---------- RECORDS SUPPLIED
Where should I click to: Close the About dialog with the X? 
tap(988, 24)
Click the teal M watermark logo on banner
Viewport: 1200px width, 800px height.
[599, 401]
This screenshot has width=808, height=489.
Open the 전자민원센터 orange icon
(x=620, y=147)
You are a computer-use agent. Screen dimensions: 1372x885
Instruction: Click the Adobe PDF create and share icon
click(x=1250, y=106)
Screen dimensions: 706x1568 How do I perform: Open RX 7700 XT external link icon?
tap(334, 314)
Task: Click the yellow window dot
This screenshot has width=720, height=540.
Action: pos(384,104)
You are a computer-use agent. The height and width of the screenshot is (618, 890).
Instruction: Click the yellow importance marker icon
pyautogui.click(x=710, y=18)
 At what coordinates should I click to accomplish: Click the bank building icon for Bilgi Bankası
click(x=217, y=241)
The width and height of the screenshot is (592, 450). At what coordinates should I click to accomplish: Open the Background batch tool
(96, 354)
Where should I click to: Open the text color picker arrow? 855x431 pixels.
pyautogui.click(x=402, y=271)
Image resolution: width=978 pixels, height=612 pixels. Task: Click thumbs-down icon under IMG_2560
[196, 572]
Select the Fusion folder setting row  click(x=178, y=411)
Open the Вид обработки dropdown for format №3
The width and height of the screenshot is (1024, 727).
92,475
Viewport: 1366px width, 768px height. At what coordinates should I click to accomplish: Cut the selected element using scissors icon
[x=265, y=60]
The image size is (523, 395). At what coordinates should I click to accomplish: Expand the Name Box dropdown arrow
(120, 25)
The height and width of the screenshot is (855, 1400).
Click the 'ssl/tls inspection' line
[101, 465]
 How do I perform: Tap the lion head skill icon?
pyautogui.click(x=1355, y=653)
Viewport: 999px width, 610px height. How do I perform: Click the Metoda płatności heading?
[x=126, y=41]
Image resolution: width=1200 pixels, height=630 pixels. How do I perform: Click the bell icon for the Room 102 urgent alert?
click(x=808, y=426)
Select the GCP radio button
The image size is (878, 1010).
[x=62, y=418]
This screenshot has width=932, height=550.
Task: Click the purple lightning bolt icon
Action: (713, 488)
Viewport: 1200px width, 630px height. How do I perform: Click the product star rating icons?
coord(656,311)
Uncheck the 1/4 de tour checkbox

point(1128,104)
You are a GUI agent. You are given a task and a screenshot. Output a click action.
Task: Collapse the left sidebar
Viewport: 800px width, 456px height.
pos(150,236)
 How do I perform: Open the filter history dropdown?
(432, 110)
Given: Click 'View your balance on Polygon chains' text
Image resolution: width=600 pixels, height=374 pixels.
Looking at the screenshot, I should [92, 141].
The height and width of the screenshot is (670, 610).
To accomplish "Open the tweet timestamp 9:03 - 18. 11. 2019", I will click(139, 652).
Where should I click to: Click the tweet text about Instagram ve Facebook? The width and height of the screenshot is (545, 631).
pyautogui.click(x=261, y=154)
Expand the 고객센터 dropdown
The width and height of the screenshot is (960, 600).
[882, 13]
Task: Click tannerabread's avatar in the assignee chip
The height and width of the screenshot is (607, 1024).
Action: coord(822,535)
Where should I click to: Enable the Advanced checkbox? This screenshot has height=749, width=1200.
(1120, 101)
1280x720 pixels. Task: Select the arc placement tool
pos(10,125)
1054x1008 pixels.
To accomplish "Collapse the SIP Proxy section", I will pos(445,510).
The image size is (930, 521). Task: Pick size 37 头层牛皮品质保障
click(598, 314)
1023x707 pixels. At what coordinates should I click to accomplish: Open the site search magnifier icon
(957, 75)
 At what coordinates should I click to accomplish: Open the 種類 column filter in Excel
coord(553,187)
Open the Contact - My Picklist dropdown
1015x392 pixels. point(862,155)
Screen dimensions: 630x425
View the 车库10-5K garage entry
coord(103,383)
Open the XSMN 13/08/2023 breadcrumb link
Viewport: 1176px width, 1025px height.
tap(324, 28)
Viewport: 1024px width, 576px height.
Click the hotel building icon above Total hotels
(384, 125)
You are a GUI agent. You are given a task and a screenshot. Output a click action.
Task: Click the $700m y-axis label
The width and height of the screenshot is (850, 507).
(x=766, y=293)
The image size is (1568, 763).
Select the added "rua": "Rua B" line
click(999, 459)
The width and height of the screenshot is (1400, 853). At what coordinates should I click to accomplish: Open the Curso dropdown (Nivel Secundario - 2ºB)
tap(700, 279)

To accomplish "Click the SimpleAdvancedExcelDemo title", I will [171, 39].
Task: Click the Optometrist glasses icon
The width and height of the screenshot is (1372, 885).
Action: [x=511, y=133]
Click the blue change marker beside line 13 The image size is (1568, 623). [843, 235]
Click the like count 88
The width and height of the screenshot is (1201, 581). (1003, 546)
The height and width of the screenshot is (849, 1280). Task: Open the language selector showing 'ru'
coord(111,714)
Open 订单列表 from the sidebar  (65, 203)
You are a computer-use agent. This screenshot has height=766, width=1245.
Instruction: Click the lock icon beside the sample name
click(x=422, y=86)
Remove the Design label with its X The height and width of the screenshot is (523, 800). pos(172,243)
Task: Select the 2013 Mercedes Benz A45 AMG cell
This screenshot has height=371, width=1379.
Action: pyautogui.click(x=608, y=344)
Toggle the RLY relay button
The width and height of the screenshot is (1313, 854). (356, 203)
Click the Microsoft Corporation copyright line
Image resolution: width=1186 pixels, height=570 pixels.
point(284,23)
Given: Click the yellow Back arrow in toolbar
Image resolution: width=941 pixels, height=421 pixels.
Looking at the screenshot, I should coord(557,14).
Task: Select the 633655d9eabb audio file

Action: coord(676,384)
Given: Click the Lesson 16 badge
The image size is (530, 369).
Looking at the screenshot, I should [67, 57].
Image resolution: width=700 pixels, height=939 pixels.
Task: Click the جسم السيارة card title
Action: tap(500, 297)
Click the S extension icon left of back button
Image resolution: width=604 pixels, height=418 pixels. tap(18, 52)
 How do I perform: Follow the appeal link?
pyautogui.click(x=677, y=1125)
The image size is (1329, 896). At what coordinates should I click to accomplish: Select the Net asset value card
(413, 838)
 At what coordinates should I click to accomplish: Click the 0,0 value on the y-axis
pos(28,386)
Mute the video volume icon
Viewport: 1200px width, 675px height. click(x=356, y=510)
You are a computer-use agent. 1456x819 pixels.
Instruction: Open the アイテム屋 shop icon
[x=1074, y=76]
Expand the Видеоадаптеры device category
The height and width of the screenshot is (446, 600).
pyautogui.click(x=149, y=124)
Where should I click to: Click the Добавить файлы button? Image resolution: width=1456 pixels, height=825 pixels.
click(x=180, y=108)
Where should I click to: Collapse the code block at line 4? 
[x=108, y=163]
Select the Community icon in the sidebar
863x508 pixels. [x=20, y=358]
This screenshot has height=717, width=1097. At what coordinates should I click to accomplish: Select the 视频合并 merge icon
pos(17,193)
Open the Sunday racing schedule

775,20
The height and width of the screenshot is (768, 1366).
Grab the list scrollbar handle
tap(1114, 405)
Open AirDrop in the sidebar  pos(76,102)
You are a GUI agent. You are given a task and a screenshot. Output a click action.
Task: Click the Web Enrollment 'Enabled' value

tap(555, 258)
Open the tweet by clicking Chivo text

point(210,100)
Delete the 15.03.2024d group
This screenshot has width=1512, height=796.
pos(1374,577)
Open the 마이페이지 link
--------------------
With nothing left out, return each entry exactly.

Where should I click to: Close the About dialog with the X? 
tap(988, 24)
Click the teal M watermark logo on banner
Viewport: 1200px width, 800px height.
[599, 401]
This screenshot has width=808, height=489.
Open the 전자민원센터 orange icon
(x=620, y=147)
You are a computer-use agent. Screen dimensions: 1372x885
Instruction: Click the Adobe PDF create and share icon
click(x=1250, y=106)
Screen dimensions: 706x1568 How do I perform: Open RX 7700 XT external link icon?
tap(334, 314)
Task: Click the yellow window dot
This screenshot has width=720, height=540.
Action: pos(384,104)
You are a computer-use agent. The height and width of the screenshot is (618, 890).
Instruction: Click the yellow importance marker icon
pyautogui.click(x=710, y=18)
 At what coordinates should I click to accomplish: Click the bank building icon for Bilgi Bankası
click(x=217, y=241)
The width and height of the screenshot is (592, 450). At what coordinates should I click to accomplish: Open the Background batch tool
(96, 354)
Where should I click to: Open the text color picker arrow? 855x431 pixels.
pyautogui.click(x=402, y=271)
Image resolution: width=978 pixels, height=612 pixels. Task: Click thumbs-down icon under IMG_2560
[196, 572]
Select the Fusion folder setting row  click(x=178, y=411)
Open the Вид обработки dropdown for format №3
The width and height of the screenshot is (1024, 727).
92,475
Viewport: 1366px width, 768px height. At what coordinates should I click to accomplish: Cut the selected element using scissors icon
[x=265, y=60]
The image size is (523, 395). At what coordinates should I click to accomplish: Expand the Name Box dropdown arrow
(120, 25)
The height and width of the screenshot is (855, 1400).
Click the 'ssl/tls inspection' line
[101, 465]
 How do I perform: Tap the lion head skill icon?
pyautogui.click(x=1355, y=653)
Viewport: 999px width, 610px height. How do I perform: Click the Metoda płatności heading?
[x=126, y=41]
Image resolution: width=1200 pixels, height=630 pixels. How do I perform: Click the bell icon for the Room 102 urgent alert?
click(x=808, y=426)
Select the GCP radio button
The image size is (878, 1010).
[x=62, y=418]
This screenshot has width=932, height=550.
Task: Click the purple lightning bolt icon
Action: (713, 488)
Viewport: 1200px width, 630px height. How do I perform: Click the product star rating icons?
coord(656,311)
Uncheck the 1/4 de tour checkbox

point(1128,104)
You are a GUI agent. You are given a task and a screenshot. Output a click action.
Task: Collapse the left sidebar
Viewport: 800px width, 456px height.
pos(150,236)
 How do I perform: Open the filter history dropdown?
(432, 110)
Given: Click 'View your balance on Polygon chains' text
Image resolution: width=600 pixels, height=374 pixels.
Looking at the screenshot, I should [92, 141].
The height and width of the screenshot is (670, 610).
To accomplish "Open the tweet timestamp 9:03 - 18. 11. 2019", I will click(139, 652).
Where should I click to: Click the tweet text about Instagram ve Facebook? The width and height of the screenshot is (545, 631).
pyautogui.click(x=261, y=154)
Expand the 고객센터 dropdown
The width and height of the screenshot is (960, 600).
[882, 13]
Task: Click tannerabread's avatar in the assignee chip
The height and width of the screenshot is (607, 1024).
Action: coord(822,535)
Where should I click to: Enable the Advanced checkbox? This screenshot has height=749, width=1200.
(1120, 101)
1280x720 pixels. Task: Select the arc placement tool
pos(10,125)
1054x1008 pixels.
To accomplish "Collapse the SIP Proxy section", I will pos(445,510).
The image size is (930, 521). Task: Pick size 37 头层牛皮品质保障
click(598, 314)
1023x707 pixels. At what coordinates should I click to accomplish: Open the site search magnifier icon
(957, 75)
 At what coordinates should I click to accomplish: Open the 種類 column filter in Excel
coord(553,187)
Open the Contact - My Picklist dropdown
1015x392 pixels. point(862,155)
Screen dimensions: 630x425
View the 车库10-5K garage entry
coord(103,383)
Open the XSMN 13/08/2023 breadcrumb link
Viewport: 1176px width, 1025px height.
tap(324, 28)
Viewport: 1024px width, 576px height.
Click the hotel building icon above Total hotels
(384, 125)
You are a GUI agent. You are given a task and a screenshot. Output a click action.
Task: Click the $700m y-axis label
The width and height of the screenshot is (850, 507).
(x=766, y=293)
The image size is (1568, 763).
Select the added "rua": "Rua B" line
click(999, 459)
The width and height of the screenshot is (1400, 853). At what coordinates should I click to accomplish: Open the Curso dropdown (Nivel Secundario - 2ºB)
tap(700, 279)

To accomplish "Click the SimpleAdvancedExcelDemo title", I will [171, 39].
Task: Click the Optometrist glasses icon
The width and height of the screenshot is (1372, 885).
Action: [x=511, y=133]
Click the blue change marker beside line 13 The image size is (1568, 623). [843, 235]
Click the like count 88
The width and height of the screenshot is (1201, 581). (1003, 546)
The height and width of the screenshot is (849, 1280). Task: Open the language selector showing 'ru'
coord(111,714)
Open 订单列表 from the sidebar  (65, 203)
You are a computer-use agent. This screenshot has height=766, width=1245.
Instruction: Click the lock icon beside the sample name
click(x=422, y=86)
Remove the Design label with its X The height and width of the screenshot is (523, 800). pos(172,243)
Task: Select the 2013 Mercedes Benz A45 AMG cell
This screenshot has height=371, width=1379.
Action: pyautogui.click(x=608, y=344)
Toggle the RLY relay button
The width and height of the screenshot is (1313, 854). (356, 203)
Click the Microsoft Corporation copyright line
Image resolution: width=1186 pixels, height=570 pixels.
point(284,23)
Given: Click the yellow Back arrow in toolbar
Image resolution: width=941 pixels, height=421 pixels.
Looking at the screenshot, I should coord(557,14).
Task: Select the 633655d9eabb audio file

Action: coord(676,384)
Given: Click the Lesson 16 badge
The image size is (530, 369).
Looking at the screenshot, I should [67, 57].
Image resolution: width=700 pixels, height=939 pixels.
Task: Click the جسم السيارة card title
Action: tap(500, 297)
Click the S extension icon left of back button
Image resolution: width=604 pixels, height=418 pixels. tap(18, 52)
 How do I perform: Follow the appeal link?
pyautogui.click(x=677, y=1125)
The image size is (1329, 896). At what coordinates should I click to accomplish: Select the Net asset value card
(413, 838)
 At what coordinates should I click to accomplish: Click the 0,0 value on the y-axis
pos(28,386)
Mute the video volume icon
Viewport: 1200px width, 675px height. click(x=356, y=510)
You are a computer-use agent. 1456x819 pixels.
Instruction: Open the アイテム屋 shop icon
[x=1074, y=76]
Expand the Видеоадаптеры device category
The height and width of the screenshot is (446, 600).
pyautogui.click(x=149, y=124)
Where should I click to: Click the Добавить файлы button? Image resolution: width=1456 pixels, height=825 pixels.
click(x=180, y=108)
Where should I click to: Collapse the code block at line 4? 
[x=108, y=163]
Select the Community icon in the sidebar
863x508 pixels. [x=20, y=358]
This screenshot has height=717, width=1097. At what coordinates should I click to accomplish: Select the 视频合并 merge icon
pos(17,193)
Open the Sunday racing schedule

775,20
The height and width of the screenshot is (768, 1366).
Grab the list scrollbar handle
tap(1114, 405)
Open AirDrop in the sidebar  pos(76,102)
You are a GUI agent. You are given a task and a screenshot. Output a click action.
Task: Click the Web Enrollment 'Enabled' value

tap(555, 258)
Open the tweet by clicking Chivo text

point(210,100)
Delete the 15.03.2024d group
This screenshot has width=1512, height=796.
pos(1374,577)
Open the 마이페이지 link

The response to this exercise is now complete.